The experts said running for office would destroy McCoy’s church; instead, it continued to prosper. His campaign became the blueprint for a new program through the American Renewal Project intent on finding a few Gideons and Rahabs to stand up.
“Politics is a contact sport, but if America is to be saved, men and women of faith must return to the public square, and pastors must re-establish prayer in the churches of America,” Lane said. “So far in 2015, about 2,000 or so pastors and a few spouses have attended Issachar Training. To date, it appears 300 to 350 pastors are running for city council, county commissioner, school board, mayor, or Congress in 2016.”
About 150 pastors and church leaders took part in an Issachar Training event at the Iowa Events Center in Des Moines. The program gets its name from the Tribe of Issachar, which was among the most scholarly, and was comprised of “men who understood the times, and knew what Israel ought to do” (1 Chronicles 12:32).
The Issachar Training on Friday began with an introduction by pastor Ken Graves. He spoke about the nation’s spiritual history and its Judeo-Christian roots, as well as the First Great Awakening, injecting humor and admonishing churches and pastors who stray from preaching the Gospel.
McCoy also took the stage, as did Missouri state Reps. Paul Curtman and John McCaherty, all of whom spoke about their personal experiences as pastors who ran for public office. Also speaking was Republican presidential candidate former Arkansas Gov. Mike Huckabee.
In order to be successful in politics, you must be able to employ some of the things that make you successful in ministry,” Huckabee said. He then listed the four elements of effective ministry that will make pastors effective in politics and government:
• Have a message: “If you don’t have a message, there’s no point in being in the ministry. It’s all about having a message. It’s all about your ability to take the Gospel of Jesus Christ and deliver it to people who can understand it … In politics, you need a message, I mean it’s really a simple question: ‘Why are you running?’ It’s the one that if a candidate can’t answer, his campaign is over.”
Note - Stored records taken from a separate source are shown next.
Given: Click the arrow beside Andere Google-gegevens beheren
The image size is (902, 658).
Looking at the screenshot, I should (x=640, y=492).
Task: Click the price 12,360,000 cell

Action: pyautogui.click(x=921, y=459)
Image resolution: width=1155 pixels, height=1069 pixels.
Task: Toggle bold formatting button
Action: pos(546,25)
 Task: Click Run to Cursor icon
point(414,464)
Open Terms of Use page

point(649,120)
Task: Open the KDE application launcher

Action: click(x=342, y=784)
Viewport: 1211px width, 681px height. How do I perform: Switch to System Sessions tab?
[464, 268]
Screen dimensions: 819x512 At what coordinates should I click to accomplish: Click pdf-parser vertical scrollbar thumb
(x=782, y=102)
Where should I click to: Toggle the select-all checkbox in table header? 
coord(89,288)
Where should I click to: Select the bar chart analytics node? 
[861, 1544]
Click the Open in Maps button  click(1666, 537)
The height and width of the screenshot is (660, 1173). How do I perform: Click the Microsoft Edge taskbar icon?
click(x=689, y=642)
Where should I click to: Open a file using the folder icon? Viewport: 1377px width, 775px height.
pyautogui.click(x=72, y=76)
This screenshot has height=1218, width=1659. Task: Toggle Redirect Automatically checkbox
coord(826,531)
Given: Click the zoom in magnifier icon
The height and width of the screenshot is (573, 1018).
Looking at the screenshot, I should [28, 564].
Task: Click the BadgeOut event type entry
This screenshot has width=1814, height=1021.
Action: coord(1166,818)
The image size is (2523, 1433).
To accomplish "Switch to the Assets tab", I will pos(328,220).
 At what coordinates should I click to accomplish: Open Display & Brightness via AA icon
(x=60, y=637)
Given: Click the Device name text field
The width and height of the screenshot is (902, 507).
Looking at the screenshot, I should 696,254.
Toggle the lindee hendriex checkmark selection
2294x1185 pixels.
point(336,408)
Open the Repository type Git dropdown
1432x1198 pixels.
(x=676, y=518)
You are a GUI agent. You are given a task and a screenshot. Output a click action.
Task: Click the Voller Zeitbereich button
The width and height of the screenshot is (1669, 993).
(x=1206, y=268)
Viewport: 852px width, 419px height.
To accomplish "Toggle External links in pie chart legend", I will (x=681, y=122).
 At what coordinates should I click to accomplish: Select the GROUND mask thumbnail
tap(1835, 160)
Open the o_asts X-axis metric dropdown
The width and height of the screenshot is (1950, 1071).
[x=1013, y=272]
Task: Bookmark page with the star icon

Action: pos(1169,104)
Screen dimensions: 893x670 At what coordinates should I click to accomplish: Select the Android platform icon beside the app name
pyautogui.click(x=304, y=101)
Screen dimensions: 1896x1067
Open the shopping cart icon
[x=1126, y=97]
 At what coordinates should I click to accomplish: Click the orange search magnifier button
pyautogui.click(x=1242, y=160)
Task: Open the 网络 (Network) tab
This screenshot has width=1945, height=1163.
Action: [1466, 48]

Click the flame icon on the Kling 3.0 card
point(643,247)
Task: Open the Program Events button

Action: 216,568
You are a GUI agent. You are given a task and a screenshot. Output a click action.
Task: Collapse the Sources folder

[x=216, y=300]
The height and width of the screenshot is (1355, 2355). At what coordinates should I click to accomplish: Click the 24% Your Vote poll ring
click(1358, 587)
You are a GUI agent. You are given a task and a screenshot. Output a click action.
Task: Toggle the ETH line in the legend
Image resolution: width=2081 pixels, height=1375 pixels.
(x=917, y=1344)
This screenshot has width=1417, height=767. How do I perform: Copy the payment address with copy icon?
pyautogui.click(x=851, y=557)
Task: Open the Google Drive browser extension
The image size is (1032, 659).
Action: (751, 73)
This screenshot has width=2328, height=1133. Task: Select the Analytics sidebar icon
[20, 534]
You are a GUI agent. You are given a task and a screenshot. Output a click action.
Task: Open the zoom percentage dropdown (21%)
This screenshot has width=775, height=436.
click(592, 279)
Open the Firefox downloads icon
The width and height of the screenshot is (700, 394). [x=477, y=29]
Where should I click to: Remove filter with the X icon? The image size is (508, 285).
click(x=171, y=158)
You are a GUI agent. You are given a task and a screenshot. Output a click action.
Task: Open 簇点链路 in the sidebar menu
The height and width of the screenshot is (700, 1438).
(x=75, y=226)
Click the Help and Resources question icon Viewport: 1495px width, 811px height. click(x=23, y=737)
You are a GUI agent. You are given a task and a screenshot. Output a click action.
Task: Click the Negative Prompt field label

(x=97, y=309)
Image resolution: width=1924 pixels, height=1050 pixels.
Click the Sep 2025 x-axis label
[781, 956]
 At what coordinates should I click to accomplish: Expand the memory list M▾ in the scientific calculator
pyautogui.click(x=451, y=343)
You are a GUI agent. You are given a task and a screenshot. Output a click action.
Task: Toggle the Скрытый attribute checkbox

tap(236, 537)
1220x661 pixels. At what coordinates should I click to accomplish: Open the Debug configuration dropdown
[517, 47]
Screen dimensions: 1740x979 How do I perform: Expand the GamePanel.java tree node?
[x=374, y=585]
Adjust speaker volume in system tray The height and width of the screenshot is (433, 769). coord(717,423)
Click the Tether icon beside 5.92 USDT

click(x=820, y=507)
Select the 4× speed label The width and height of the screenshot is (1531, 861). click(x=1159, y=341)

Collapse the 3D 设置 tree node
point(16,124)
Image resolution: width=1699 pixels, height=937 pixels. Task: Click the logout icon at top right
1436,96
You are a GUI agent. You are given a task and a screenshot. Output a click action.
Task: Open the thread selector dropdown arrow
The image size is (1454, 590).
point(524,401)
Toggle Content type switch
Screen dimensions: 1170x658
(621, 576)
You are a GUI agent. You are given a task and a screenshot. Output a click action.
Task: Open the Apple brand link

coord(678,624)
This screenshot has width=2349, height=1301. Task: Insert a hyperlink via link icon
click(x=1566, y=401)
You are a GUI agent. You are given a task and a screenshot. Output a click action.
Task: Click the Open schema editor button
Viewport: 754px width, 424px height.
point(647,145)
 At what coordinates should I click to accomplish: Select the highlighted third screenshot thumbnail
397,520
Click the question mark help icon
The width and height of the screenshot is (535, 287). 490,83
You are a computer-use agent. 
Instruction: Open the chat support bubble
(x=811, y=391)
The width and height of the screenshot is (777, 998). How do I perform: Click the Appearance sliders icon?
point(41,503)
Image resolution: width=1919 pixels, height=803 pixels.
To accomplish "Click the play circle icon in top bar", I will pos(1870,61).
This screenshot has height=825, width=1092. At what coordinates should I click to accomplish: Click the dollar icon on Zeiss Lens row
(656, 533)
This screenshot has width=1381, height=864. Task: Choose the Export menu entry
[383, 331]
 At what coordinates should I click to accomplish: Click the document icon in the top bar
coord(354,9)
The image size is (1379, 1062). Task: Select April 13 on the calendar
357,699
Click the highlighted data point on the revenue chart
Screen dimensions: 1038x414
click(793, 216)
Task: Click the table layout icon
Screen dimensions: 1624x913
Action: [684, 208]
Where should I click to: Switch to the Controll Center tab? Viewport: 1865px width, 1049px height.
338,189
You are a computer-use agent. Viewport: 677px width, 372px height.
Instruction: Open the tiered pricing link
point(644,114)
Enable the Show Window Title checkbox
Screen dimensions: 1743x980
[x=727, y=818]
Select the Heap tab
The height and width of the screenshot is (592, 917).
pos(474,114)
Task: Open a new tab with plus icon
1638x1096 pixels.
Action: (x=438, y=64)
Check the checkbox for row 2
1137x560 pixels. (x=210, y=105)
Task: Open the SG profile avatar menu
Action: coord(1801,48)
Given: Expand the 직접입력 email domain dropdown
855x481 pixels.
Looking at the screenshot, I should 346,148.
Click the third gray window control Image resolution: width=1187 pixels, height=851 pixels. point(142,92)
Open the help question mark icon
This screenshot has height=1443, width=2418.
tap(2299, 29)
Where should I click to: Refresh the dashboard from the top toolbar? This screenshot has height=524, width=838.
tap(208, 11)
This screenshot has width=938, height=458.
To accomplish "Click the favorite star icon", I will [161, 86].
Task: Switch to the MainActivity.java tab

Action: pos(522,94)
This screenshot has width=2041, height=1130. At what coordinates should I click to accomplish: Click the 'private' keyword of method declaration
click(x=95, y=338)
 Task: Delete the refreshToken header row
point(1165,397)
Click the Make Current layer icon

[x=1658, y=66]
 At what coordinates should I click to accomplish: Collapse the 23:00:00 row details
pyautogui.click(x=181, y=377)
• Use the media to get that message out: “I don’t just mean the press; I’m talking about all forms of media. If you are in full-time ministry, the only thing more important than your message is your ability to use all the forms, all the vehicles, to get that message delivered to people … I’ve often said that if people can’t see you, and they can’t hear you, you’re out of business.”
• Motivate volunteers: “If you can’t motivate people to do those things that need to be done, you’re out of business in the church world … In politics, if you can’t motivate people to volunteer with your campaign, you’re out of business. If you get elected, and you can’t motivate people to go along with your ideas, you’re still out of business. You may be elected, but you’ll be an utterly ineffective person in office.”
• Taking care of money: “I think we sometimes we put too much emphasis on raising money, not on how we spend it … Because even if they got a lot of it, and used it wisely to secure our borders, protect our freedoms, to defend our basic human rights, we can all say it’s money well spent. It’s when they waste it that it bothers us.”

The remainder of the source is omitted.